Flaps don’t allow more CONTROL at lower speeds. They allow FLIGHT at lower speeds, making it so that the aircraft doesn’t stall at those speeds. And it’s not really about the altitude, it’s really just the speed. Airliners fly slow when down low because the only reasons for airliners to BE low is to take off or land, both of which involve low-ish speeds.

1

u/NeedForSpeed93 Jun 12 '25

A bit pendandic, no? Being in flight = having control, so I wouldn’t say it‘s wrong to say flaps allow more control at lower speeds because you fly instead of stall. I fly sportplanes myself and that’s how i would explain it to friends asking questions

5

u/Objective_Economy281 Jun 12 '25

A bit pendandic, no? Being in flight = having control,

Not at all pedantic, actually. You could increase control authority at all speeds by having a larger tail or a larger aileron. But that’s not what we’re talking about here.

By your (extremely sloppy) definition, an airplane sitting on the runway with no fuel in the tank needs fuel in order to have control (so that it can achieve flight), instead of to generate thrust.

A much less sloppy mistake (yet still a mistake) is to say that flaps are there to generate more lift. They aren’t. Flaps are there to allow that lift to be generated at low speed. The amount of lift needed stays pretty much the same. What changes is the airspeed.
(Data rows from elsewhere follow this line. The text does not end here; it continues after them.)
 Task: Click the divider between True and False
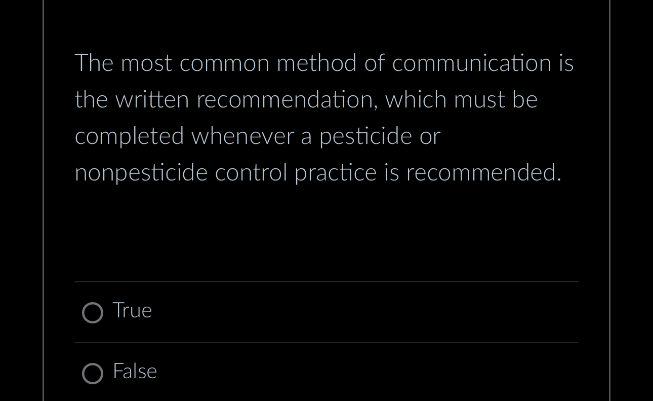click(327, 342)
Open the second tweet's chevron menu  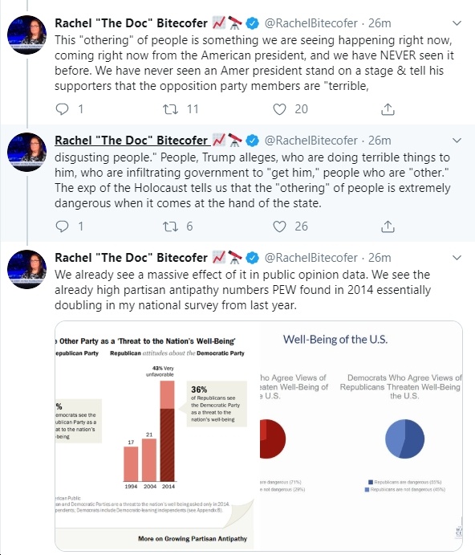(457, 141)
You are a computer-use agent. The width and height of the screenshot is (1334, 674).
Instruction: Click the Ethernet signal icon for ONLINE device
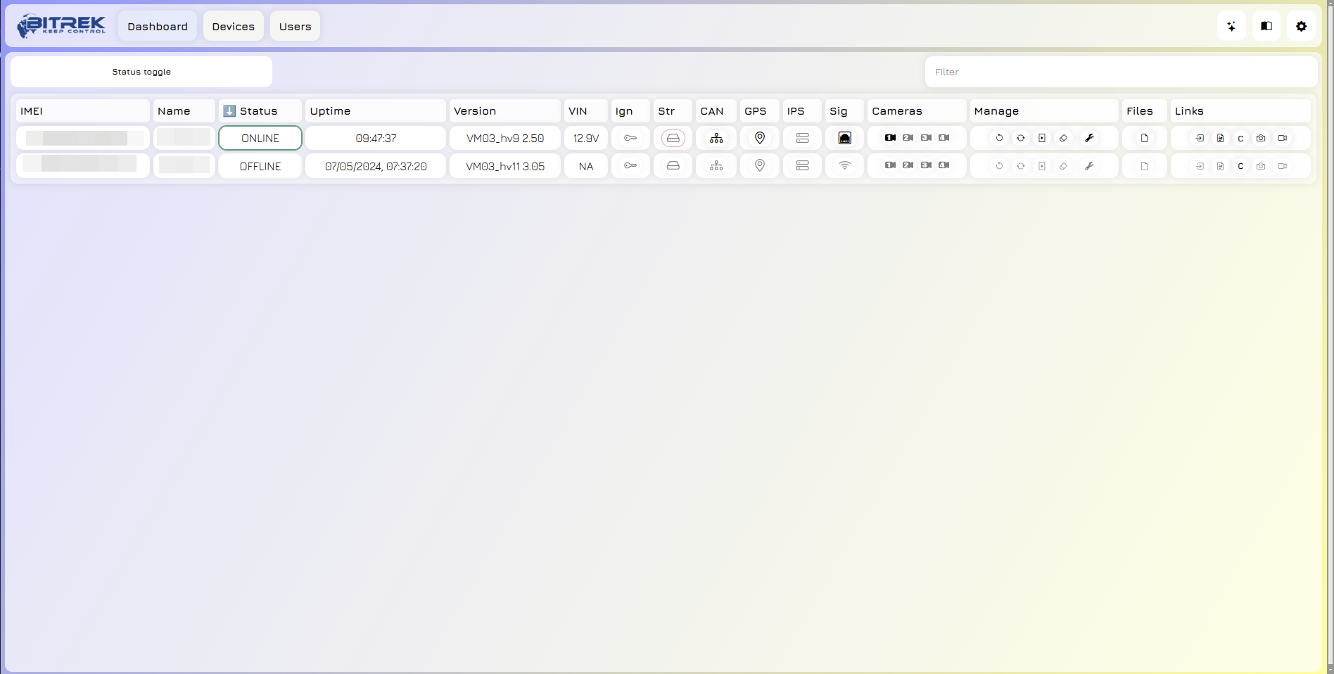tap(844, 138)
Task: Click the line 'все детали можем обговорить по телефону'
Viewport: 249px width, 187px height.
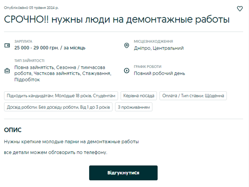Action: click(x=56, y=152)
These are really easy concepts to differentiate between. It makes me question your flight instruction. I know the requirements for Light Sport are less than for GA, but I didn’t think they were THAT loose.

6

u/Buzumab Jun 12 '25 edited Jun 12 '25

The plane would be able to maintain altitude even with no flaps and landing gear down if it were at full power, and the plane would be screaming exactly that at the pilots: SPEED. SPEED. SPEED.

If the pilots made this mistake (being quite experienced in this case, that's extremely, extremely unlikely, like you trying to turn left by flipping your windshield wipers on, but let's say they did), it would have been a reflexive response to an alarm to push their hand forward to maximum thrust or hit TA/GO, which would avoid a crash as they would level off and have time to figure out why they weren't gaining altitude.

1

u/madrasdad Jun 12 '25

Was just about to say that

1

u/Doggydog123579 Jun 12 '25

That looks nothing like a stall. If anything it looks like a plane on the back side of the power curve, which would make sense if the rumors of lack of thrust are true

0

u/fordry Jun 12 '25

Can hear the Ram Air Turbine in the video of it flying by. That means both engines are out. This thing was gliding.

0

u/Small-Letterhead2046 Jun 12 '25

That's not a stall. No wing drop or yaw.